Word for word, restate the line containing "Task: Select the International" and all the lines that come after it in the entries below. Include nothing from before it.

○ ○ ○ ○ ○ ○ ○

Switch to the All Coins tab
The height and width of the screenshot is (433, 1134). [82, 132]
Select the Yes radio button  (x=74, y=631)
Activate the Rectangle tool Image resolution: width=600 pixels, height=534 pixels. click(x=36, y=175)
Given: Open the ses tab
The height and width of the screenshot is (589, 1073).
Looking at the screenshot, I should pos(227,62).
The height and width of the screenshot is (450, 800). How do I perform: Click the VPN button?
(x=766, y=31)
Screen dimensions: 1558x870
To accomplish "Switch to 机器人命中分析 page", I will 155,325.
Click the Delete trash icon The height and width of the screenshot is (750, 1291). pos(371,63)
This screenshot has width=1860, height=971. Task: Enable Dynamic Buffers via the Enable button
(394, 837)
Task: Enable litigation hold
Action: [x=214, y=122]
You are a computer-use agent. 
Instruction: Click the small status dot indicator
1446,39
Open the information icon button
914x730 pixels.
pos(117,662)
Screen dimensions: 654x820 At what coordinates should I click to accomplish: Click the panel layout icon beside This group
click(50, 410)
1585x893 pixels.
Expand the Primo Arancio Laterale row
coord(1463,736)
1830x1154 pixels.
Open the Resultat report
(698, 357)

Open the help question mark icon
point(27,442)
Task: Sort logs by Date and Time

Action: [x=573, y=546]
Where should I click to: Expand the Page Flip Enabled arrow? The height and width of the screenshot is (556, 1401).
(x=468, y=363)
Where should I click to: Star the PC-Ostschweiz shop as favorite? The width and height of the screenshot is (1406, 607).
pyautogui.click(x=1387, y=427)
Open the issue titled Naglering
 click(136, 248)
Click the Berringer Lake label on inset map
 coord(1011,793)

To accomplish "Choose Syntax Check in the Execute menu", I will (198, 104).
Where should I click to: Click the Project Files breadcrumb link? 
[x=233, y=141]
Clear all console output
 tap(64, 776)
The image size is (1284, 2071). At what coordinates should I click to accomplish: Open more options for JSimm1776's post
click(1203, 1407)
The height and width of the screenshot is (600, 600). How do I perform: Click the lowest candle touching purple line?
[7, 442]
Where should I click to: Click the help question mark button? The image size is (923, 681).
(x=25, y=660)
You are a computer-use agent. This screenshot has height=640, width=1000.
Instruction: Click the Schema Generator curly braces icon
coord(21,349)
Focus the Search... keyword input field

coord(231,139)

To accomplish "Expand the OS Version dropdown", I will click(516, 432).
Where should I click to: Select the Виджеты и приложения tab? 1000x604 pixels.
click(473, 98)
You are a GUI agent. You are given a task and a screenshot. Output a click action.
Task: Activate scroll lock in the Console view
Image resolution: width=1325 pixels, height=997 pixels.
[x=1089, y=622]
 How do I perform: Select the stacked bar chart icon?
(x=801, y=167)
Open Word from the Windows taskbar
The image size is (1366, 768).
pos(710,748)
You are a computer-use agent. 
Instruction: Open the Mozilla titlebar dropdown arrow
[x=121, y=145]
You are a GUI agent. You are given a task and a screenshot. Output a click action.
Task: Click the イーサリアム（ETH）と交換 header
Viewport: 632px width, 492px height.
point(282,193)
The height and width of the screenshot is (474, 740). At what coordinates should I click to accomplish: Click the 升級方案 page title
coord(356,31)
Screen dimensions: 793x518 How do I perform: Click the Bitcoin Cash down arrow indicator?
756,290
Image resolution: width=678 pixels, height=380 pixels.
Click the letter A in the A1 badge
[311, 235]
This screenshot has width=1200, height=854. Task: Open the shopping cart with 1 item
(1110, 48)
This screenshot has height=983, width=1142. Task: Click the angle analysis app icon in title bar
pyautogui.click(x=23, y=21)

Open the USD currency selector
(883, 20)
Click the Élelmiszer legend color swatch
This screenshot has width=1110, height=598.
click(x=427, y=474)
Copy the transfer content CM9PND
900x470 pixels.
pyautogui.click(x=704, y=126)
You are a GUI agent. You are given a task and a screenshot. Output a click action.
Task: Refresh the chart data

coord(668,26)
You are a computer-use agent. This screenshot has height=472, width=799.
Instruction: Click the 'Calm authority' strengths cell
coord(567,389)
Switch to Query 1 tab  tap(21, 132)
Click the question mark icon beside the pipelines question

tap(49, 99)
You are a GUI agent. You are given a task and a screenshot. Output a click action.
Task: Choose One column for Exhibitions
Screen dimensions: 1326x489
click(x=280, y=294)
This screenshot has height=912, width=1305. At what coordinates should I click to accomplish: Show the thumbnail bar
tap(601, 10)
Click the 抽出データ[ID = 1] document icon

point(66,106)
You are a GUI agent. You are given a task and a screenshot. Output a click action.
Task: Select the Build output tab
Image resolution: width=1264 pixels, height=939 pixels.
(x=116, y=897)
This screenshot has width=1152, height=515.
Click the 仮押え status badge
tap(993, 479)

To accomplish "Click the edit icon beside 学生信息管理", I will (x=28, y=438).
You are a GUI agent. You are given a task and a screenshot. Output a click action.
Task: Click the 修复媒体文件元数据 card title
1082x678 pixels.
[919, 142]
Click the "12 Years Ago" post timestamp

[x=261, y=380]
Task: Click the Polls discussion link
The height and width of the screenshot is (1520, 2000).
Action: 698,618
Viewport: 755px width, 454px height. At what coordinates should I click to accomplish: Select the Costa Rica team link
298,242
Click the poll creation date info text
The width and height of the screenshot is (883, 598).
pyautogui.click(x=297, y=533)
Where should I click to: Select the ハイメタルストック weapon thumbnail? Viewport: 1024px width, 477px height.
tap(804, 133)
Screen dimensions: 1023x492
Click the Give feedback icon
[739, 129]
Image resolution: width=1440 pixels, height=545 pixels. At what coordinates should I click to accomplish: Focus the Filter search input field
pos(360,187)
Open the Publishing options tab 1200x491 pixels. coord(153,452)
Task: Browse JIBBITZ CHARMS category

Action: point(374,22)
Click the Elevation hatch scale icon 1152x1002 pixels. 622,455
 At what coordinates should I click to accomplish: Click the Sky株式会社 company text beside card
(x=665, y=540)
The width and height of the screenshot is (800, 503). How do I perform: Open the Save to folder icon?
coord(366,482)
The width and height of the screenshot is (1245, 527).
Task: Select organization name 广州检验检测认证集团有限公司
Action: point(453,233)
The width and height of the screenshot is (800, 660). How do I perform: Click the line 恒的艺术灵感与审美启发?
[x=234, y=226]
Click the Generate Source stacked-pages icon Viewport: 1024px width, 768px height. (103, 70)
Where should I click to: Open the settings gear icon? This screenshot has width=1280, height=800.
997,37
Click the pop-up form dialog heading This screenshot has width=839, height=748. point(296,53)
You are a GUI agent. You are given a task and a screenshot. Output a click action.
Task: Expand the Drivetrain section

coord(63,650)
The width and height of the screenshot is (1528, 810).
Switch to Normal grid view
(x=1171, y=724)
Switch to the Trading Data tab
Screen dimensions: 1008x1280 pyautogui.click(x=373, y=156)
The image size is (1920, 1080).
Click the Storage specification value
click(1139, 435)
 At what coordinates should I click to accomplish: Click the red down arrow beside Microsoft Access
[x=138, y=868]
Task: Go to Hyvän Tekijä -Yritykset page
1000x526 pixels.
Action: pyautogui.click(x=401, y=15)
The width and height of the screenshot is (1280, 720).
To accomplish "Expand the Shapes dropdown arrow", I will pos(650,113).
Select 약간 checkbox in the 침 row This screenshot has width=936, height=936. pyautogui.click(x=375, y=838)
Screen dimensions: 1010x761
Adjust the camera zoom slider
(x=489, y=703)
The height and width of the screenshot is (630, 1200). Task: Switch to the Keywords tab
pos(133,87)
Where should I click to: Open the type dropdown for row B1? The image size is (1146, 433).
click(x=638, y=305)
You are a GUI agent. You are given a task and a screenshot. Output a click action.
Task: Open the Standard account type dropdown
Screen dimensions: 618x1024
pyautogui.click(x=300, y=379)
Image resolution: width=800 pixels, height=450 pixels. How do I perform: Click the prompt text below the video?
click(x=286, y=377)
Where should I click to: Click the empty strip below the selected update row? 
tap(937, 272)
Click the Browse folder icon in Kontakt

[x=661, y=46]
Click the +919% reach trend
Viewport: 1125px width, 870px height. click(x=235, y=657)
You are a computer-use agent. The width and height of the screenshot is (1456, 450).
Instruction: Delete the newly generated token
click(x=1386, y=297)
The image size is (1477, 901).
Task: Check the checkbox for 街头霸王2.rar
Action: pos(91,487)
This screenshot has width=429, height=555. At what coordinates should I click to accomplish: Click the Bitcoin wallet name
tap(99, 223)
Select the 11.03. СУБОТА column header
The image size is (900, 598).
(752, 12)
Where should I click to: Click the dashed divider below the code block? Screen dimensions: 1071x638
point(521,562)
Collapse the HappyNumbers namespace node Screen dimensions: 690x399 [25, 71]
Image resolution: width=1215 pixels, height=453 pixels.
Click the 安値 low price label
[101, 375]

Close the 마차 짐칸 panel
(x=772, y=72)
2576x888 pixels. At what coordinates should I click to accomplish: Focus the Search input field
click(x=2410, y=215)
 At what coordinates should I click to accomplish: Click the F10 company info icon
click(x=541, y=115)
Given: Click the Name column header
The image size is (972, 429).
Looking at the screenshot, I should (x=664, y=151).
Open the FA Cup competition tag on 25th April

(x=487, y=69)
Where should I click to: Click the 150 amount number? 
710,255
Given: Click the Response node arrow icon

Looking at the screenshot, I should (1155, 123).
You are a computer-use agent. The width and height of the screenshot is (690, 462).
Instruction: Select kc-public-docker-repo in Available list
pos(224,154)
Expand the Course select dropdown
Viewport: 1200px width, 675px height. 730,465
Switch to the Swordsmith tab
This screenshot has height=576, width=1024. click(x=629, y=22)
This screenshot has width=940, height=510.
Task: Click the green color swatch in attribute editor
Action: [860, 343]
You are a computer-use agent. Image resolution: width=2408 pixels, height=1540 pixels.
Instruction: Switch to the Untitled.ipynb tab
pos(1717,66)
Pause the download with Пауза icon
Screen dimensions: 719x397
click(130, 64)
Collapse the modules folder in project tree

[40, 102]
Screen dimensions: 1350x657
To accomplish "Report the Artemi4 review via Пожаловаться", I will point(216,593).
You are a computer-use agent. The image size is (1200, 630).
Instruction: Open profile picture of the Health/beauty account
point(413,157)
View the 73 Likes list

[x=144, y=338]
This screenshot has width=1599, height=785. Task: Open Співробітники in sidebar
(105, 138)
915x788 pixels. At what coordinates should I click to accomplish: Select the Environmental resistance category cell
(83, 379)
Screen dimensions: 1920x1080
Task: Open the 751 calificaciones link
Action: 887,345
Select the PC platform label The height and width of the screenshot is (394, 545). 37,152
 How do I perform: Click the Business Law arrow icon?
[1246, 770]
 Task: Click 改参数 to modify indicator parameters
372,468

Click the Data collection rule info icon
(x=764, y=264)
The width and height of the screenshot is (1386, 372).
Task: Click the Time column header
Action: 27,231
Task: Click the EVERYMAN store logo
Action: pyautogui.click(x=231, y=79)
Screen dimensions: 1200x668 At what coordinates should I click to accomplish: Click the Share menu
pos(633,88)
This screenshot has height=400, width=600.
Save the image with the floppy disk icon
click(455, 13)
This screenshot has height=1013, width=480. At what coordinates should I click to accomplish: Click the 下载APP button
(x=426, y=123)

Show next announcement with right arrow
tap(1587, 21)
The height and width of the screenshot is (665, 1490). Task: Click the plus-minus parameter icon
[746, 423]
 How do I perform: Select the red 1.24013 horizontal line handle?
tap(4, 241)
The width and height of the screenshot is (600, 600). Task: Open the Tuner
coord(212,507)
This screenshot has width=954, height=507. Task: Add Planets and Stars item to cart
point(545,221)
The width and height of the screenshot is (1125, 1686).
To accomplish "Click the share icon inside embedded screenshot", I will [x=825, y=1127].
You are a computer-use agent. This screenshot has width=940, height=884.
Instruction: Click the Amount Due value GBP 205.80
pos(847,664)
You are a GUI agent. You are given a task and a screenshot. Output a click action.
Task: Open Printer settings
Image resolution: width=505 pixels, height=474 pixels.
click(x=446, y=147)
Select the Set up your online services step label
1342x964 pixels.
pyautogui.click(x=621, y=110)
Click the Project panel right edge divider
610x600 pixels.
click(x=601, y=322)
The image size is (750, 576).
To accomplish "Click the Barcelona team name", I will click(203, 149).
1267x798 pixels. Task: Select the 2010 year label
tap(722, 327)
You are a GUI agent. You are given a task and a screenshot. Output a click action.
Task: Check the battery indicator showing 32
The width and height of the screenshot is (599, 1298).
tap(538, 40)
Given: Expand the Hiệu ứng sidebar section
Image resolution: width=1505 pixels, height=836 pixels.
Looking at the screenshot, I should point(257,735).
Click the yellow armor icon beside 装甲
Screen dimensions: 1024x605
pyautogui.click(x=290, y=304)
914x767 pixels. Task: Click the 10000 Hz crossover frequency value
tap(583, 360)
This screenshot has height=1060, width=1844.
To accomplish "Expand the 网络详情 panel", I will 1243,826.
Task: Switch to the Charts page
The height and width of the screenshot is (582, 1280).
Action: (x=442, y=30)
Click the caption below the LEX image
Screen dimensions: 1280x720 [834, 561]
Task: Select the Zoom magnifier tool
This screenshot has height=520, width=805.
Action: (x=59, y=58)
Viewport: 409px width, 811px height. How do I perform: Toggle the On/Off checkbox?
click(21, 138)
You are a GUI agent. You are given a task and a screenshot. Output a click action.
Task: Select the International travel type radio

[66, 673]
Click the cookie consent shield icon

○ ○ ○ ○ ○ ○ ○

▶ _SOLVED EXERCISE_:
Task: Select the International travel type radio

[66, 673]
Click the cookie consent shield icon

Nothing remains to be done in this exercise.